Items from a dataset:
= Beginning of Section =

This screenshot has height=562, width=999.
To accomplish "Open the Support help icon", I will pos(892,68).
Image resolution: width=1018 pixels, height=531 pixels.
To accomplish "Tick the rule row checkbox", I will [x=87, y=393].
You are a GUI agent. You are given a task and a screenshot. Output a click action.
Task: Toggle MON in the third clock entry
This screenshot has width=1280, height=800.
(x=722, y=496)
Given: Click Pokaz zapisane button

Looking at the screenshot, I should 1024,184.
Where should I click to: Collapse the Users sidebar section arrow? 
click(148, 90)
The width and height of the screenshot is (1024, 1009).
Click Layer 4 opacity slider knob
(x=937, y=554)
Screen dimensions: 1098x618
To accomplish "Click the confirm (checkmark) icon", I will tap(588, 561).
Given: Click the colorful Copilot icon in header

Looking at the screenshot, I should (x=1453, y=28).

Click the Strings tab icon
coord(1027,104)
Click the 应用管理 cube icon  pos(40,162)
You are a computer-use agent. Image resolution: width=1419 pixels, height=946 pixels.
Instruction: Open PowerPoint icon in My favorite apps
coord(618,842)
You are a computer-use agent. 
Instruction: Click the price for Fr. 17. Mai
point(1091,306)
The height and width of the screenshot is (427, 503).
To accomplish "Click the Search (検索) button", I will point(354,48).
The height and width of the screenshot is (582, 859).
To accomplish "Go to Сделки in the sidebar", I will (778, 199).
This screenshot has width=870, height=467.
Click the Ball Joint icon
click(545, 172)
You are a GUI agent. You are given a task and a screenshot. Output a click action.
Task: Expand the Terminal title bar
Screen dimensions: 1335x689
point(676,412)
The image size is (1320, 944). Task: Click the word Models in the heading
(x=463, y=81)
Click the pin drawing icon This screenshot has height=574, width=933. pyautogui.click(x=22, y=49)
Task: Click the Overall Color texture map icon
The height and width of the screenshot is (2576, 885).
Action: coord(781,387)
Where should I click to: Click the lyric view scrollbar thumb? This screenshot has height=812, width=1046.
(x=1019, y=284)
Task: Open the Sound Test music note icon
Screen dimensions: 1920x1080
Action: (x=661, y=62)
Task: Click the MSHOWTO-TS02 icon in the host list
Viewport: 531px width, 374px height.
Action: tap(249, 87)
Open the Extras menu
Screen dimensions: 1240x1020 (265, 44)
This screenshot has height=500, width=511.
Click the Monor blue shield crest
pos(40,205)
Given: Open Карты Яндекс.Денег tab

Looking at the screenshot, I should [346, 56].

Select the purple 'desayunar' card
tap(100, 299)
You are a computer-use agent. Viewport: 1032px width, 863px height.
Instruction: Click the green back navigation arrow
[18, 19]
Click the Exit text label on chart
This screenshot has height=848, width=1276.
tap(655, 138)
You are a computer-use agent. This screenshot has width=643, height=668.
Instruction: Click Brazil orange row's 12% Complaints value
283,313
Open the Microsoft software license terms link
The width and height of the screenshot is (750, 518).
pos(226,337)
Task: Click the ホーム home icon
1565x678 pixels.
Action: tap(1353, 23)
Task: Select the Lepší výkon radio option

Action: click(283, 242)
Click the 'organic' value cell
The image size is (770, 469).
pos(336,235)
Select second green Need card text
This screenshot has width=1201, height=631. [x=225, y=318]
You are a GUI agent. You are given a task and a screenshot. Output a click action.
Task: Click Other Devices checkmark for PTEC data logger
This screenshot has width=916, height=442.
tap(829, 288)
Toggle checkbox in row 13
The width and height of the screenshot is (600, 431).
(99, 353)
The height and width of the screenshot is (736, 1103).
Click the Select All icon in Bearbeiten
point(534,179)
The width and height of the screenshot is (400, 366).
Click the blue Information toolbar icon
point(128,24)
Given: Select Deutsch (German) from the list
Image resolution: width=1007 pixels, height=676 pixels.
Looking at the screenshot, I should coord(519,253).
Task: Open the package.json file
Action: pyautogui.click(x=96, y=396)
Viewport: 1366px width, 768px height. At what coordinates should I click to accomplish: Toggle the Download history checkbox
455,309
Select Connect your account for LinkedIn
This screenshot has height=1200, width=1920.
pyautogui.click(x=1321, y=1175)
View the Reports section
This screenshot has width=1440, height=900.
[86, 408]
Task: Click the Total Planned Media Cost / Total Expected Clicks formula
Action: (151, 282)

= End of Section =

What the task asks: Using the data above, return every line that contains the string "agent".

Answer to this task:
You are a GUI agent. You are given a task and a screenshot. Output a click action.
You are a computer-use agent. Image resolution: width=1419 pixels, height=946 pixels.
You are a computer-use agent. 
You are a GUI agent. You are given a task and a screenshot. Output a click action.
You are a computer-use agent. Viewport: 1032px width, 863px height.
You are a computer-use agent. This screenshot has width=643, height=668.
You are a GUI agent. You are given a task and a screenshot. Output a click action.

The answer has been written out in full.